## Required work
Scan the entries that follow and work out how many lines contain "agent". Give the number and nothing else.

## Source material

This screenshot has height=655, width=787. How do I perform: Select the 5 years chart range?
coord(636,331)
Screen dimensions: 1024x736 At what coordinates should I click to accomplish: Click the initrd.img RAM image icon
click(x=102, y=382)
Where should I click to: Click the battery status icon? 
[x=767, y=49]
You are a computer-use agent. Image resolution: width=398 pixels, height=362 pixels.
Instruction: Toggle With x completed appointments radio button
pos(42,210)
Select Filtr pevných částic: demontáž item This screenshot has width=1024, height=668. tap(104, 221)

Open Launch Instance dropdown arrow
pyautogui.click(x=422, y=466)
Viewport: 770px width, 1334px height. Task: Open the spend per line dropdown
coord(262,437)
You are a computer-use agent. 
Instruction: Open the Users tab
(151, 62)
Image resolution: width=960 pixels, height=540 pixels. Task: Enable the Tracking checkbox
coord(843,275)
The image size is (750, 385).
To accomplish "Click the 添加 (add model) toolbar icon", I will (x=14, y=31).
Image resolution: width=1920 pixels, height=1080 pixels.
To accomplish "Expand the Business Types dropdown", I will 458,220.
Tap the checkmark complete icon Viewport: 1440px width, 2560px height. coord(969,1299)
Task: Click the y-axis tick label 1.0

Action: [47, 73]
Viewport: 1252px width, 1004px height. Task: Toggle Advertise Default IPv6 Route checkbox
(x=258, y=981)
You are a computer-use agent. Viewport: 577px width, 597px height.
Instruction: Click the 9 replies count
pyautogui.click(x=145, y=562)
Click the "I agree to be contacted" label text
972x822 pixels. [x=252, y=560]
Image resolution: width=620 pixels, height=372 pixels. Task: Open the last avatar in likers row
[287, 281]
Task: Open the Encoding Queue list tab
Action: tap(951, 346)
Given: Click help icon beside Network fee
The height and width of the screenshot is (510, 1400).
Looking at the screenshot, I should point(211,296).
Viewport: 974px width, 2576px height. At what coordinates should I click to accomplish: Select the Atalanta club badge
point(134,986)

## Output for this task
3